Work required
Each line below has to be output exactly, from first to last.

Source data

========

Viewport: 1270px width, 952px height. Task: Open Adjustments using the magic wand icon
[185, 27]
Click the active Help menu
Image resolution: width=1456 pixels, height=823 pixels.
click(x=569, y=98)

========

Answer to this exercise
Viewport: 1270px width, 952px height. Task: Open Adjustments using the magic wand icon
[185, 27]
Click the active Help menu
Image resolution: width=1456 pixels, height=823 pixels.
click(x=569, y=98)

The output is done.